*INSTRUCTION 1:* The pg_dump patch below contains hunk header lines that begin with "@@". List every function name that appears at the end of those lines.

*PASSAGE TO READ:*
··········

From 28b122cb9be438e08e3754672559a9e59ea39711 Mon Sep 17 00:00:00 2001
From: Tom Lane <tgl@sss.pgh.pa.us>
Date: Mon, 13 Mar 2023 19:08:40 -0400
Subject: [PATCH v2 3/6] Add a marker to TABLE DATA items using
 load-via-partition-root.

Set the te->defn field of such an item to a comment like

-- load via partition root <table name>

This provides a mechanism for load-via-partition-root detection
that works even with --inserts mode, and as a side benefit the
dump contents are a bit less confusing.  We still need the COPY
test to work with old dump files, though.
---
 src/bin/pg_dump/pg_backup_archiver.c | 11 ++++++--
 src/bin/pg_dump/pg_dump.c            | 39 ++++++++++++++++------------
 2 files changed, 31 insertions(+), 19 deletions(-)

diff --git a/src/bin/pg_dump/pg_backup_archiver.c b/src/bin/pg_dump/pg_backup_archiver.c
index cb3a2c21f5..1ecd719db2 100644
--- a/src/bin/pg_dump/pg_backup_archiver.c
+++ b/src/bin/pg_dump/pg_backup_archiver.c
@@ -1063,6 +1063,9 @@ _enableTriggersIfNecessary(ArchiveHandle *AH, TocEntry *te)
 static bool
 is_load_via_partition_root(TocEntry *te)
 {
+    if (te->defn &&
+        strncmp(te->defn, "-- load via partition root ", 27) == 0)
+        return true;
     if (te->copyStmt && *te->copyStmt)
     {
         PQExpBuffer copyStmt = createPQExpBuffer();
@@ -3002,8 +3005,12 @@ _tocEntryRequired(TocEntry *te, teSection curSection, ArchiveHandle *AH)
             res = res & ~REQ_DATA;
     }

-    /* If there's no definition command, there's no schema component */
-    if (!te->defn || !te->defn[0])
+    /*
+     * If there's no definition command, there's no schema component.  Treat
+     * "load via partition root" comments as not schema.
+     */
+    if (!te->defn || !te->defn[0] ||
+        strncmp(te->defn, "-- load via partition root ", 27) == 0)
         res = res & ~REQ_SCHEMA;

     /*
diff --git a/src/bin/pg_dump/pg_dump.c b/src/bin/pg_dump/pg_dump.c
index 4217908f84..b0376ee56c 100644
--- a/src/bin/pg_dump/pg_dump.c
+++ b/src/bin/pg_dump/pg_dump.c
@@ -2443,34 +2443,38 @@ dumpTableData(Archive *fout, const TableDataInfo *tdinfo)
     PQExpBuffer copyBuf = createPQExpBuffer();
     PQExpBuffer clistBuf = createPQExpBuffer();
     DataDumperPtr dumpFn;
+    char       *tdDefn = NULL;
     char       *copyStmt;
     const char *copyFrom;

     /* We had better have loaded per-column details about this table */
     Assert(tbinfo->interesting);

+    /*
+     * When load-via-partition-root is set, get the root table name for the
+     * partition table, so that we can reload data through the root table.
+     * Then construct a comment to be inserted into the TOC entry's defn
+     * field, so that such cases can be identified reliably.

··········

*DATA LINES:*

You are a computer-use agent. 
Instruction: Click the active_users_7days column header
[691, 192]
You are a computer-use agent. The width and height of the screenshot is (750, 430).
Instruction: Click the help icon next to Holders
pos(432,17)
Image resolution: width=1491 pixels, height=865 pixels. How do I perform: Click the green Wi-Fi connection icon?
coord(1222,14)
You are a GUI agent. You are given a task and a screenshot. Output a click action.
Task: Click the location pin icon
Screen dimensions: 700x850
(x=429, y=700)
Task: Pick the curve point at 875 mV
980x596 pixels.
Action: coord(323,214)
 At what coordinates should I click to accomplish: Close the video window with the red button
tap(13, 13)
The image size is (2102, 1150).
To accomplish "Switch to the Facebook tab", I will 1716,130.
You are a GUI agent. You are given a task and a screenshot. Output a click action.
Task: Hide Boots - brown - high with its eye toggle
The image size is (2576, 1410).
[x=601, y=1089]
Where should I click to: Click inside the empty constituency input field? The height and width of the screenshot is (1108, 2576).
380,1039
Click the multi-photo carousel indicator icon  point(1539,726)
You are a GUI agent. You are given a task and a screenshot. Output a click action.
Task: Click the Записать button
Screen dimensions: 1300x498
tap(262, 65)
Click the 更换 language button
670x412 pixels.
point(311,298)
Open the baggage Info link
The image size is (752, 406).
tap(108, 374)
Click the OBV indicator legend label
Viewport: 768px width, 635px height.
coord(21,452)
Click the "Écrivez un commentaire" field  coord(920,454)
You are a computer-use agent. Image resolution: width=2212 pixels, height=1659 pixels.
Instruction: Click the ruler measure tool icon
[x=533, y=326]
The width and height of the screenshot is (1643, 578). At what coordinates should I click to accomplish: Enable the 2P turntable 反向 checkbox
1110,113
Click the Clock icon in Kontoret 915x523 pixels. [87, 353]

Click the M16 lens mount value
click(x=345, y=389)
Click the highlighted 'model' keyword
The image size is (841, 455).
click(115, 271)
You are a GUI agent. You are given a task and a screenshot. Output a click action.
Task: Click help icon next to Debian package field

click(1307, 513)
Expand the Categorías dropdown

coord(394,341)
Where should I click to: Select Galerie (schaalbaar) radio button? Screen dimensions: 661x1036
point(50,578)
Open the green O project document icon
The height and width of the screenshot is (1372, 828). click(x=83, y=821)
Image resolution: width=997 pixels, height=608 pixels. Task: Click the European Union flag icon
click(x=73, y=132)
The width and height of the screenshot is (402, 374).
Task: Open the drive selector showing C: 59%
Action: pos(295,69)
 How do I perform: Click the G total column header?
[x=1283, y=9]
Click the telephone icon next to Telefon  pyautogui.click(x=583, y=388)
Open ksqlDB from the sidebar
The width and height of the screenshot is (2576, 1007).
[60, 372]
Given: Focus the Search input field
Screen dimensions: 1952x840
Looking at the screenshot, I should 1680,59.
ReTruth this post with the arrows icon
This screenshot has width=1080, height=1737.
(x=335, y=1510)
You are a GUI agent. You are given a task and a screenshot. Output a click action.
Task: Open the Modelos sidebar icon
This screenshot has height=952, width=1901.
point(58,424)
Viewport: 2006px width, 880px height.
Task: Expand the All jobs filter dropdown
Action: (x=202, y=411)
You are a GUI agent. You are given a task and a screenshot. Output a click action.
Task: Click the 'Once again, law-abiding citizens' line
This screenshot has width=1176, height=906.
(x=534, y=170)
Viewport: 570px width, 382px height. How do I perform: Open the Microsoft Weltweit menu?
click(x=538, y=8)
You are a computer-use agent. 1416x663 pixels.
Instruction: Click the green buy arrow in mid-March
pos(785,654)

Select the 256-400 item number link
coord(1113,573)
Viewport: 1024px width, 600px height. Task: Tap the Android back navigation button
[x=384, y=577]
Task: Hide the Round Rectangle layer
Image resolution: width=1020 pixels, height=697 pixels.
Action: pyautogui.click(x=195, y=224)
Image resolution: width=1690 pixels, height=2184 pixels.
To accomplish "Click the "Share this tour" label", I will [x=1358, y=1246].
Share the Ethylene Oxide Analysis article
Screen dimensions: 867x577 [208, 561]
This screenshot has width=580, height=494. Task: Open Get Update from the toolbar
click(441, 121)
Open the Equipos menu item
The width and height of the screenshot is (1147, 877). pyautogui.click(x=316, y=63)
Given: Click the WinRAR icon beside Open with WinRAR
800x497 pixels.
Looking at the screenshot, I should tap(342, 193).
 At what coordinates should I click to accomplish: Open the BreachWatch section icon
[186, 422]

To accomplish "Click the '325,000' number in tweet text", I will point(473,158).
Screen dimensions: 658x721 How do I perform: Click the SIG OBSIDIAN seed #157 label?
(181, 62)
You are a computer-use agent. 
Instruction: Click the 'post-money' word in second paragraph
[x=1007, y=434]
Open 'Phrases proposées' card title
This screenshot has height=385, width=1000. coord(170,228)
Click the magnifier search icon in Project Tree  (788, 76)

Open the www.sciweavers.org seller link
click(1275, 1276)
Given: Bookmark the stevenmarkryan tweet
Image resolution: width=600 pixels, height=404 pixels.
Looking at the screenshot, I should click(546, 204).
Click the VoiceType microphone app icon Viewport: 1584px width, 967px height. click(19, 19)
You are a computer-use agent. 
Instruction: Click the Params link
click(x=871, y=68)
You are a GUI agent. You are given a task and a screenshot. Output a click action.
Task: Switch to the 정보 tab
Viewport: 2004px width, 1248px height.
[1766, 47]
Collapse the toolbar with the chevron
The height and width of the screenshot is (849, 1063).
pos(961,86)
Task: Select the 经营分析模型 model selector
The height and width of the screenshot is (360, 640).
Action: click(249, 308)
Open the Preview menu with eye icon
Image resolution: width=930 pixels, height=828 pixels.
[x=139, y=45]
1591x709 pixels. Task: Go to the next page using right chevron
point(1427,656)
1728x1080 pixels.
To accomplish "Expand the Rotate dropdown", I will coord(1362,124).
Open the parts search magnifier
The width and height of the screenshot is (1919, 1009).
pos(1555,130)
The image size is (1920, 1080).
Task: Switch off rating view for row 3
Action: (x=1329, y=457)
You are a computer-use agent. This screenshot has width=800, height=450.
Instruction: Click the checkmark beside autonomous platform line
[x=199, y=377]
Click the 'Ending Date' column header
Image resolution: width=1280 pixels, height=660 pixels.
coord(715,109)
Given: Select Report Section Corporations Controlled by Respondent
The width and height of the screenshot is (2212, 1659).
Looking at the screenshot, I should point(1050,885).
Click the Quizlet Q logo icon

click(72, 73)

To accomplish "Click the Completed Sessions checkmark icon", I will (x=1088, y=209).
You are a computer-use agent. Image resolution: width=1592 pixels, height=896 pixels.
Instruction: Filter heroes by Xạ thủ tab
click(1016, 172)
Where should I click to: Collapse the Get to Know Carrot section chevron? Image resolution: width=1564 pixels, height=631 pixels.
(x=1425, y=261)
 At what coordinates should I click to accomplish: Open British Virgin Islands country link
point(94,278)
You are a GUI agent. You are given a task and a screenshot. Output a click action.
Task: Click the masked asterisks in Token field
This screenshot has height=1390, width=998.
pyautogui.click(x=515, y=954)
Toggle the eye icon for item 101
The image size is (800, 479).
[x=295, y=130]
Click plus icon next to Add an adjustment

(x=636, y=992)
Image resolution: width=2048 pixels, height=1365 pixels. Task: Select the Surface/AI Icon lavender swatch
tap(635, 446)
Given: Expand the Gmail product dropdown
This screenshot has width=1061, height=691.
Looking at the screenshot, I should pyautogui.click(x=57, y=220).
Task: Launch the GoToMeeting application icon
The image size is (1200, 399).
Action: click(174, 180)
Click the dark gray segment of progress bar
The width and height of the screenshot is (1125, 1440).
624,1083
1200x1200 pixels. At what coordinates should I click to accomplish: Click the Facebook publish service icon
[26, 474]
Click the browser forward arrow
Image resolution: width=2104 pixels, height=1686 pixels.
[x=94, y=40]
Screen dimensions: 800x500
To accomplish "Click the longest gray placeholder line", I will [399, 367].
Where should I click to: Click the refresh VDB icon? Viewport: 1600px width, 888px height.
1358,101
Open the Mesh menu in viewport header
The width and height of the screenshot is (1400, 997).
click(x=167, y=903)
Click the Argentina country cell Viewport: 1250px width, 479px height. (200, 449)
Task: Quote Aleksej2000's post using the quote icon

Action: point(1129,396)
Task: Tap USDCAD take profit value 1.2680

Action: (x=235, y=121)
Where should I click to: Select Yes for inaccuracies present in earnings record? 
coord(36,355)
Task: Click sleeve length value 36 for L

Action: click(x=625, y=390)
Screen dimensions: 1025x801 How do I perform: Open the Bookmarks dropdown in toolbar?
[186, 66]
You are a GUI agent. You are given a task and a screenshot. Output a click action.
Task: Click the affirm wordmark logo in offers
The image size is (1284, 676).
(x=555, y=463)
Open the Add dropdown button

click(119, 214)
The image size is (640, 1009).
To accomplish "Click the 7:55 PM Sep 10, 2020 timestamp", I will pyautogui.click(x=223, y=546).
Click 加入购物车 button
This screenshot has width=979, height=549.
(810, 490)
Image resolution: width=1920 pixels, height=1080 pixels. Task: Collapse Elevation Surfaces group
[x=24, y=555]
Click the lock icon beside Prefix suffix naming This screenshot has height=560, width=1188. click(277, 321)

··········

*INSTRUCTION 2:* From the listing, copy unchanged the lines from the one containing "You are a computer-use agent. Image resolution: width=2212" up to and including the one containing "coord(394,341)".

*TASK OUTPUT 1:*
_enableTriggersIfNecessary
_tocEntryRequired
dumpTableData

*TASK OUTPUT 2:*
You are a computer-use agent. Image resolution: width=2212 pixels, height=1659 pixels.
Instruction: Click the ruler measure tool icon
[x=533, y=326]
The width and height of the screenshot is (1643, 578). At what coordinates should I click to accomplish: Enable the 2P turntable 反向 checkbox
1110,113
Click the Clock icon in Kontoret 915x523 pixels. [87, 353]

Click the M16 lens mount value
click(x=345, y=389)
Click the highlighted 'model' keyword
The image size is (841, 455).
click(115, 271)
You are a GUI agent. You are given a task and a screenshot. Output a click action.
Task: Click help icon next to Debian package field

click(1307, 513)
Expand the Categorías dropdown

coord(394,341)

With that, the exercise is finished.